Oysters extract their nutrition from the water they filter, but they accumulate disease-causing microorganisms, microplastics or heavy ions when in polluted water. It is the opposite process, that is, the process of purification or purification, that is of interest today: oysters can be purified when they are placed in a sufficient amount of sterile water, and this is how oyster purification plants make them edible, such as oysters from unhealthy coastal areas. These stations consist of basins, a seawater store, and a device to sterilize the water using chlorine, ozone, or ultraviolet radiation.
More than fifty articles over the past three years have been devoted to this purge, but why this sudden interest? This is especially because countries such as India or China are today more concerned with the quality of the oysters they sell, having been farmed in more polluted or better monitored waters than in the past. But also because of the presence of these microplastics, which we are monitoring more and more; Global warming, to which oysters must adapt, and the emergence of new biological approaches, which are rejuvenating the study of oyster metabolism.
Proteomics is thus the dynamic study of all an organism’s proteins: by chromatography and mass spectrometry, we track the protein content of organisms when conditions change inside or outside the cell, which genes cause cells to produce. Modified, meaning they are chemically bonded to sugars, fats, or other chemical groups that change their function. Thus, the proteome contains much more proteins than the genome contains genes, and its monitoring provides information about the adaptation of organisms to environmental changes.

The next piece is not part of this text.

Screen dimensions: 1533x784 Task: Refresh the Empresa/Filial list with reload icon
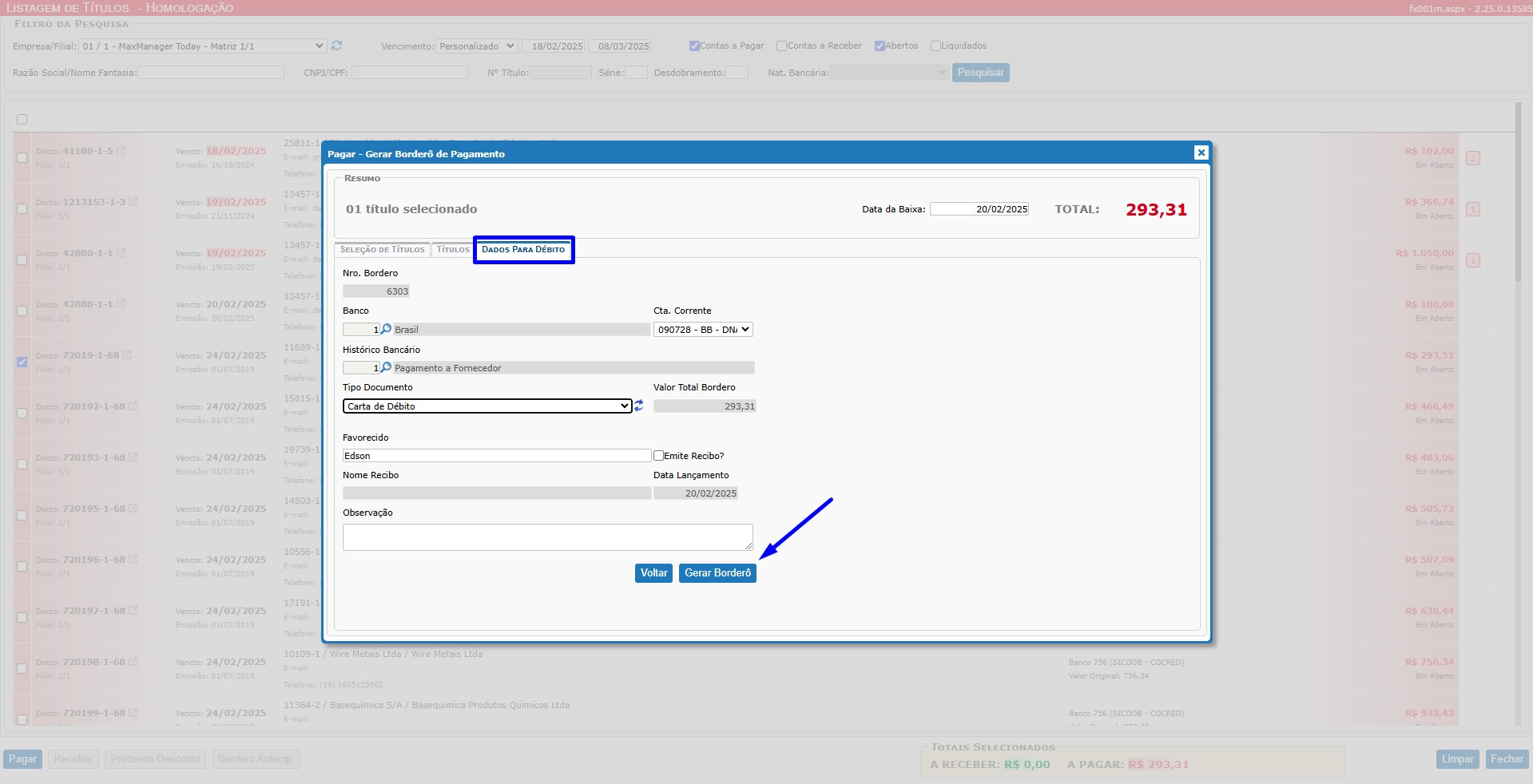[336, 46]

It is clear that we did not wait for the advent of proteomics to worry about oyster purification: for many years, Everemer’s studies have relied on rationally based French regulations, which allow gourmets to enjoy them with complete peace of mind. . However, climate change is a concern, especially since rainfall could significantly change the salinity of sewage ponds or “flush” these natural marshes used by oyster farmers.

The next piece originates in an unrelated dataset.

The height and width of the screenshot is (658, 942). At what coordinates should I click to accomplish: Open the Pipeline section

Recent studies determine the extent of salinity variations that oysters can tolerate, depending on water temperature, the duration of the salinity variation, and the size of the oyster. For example, 72-hour purification operations with violent salinity changes should be avoided. Or again, the contents of copper, iron, nickel, manganese and lead are greatly reduced after only 48 hours of purification, but zinc resists. Water temperature does not greatly affect purification efficiency, but high salinity is suitable. All this new information will be particularly useful for breeders in clear areas, where regulations require a stay of 14 to 28 days: they will thus be able to better compensate for excess freshwater supplies in the event of heavy rainfall.
“Music guru. Incurable web practitioner. Thinker. Lifelong zombie junkie. Tv buff. Typical organizer. Evil beer scholar.”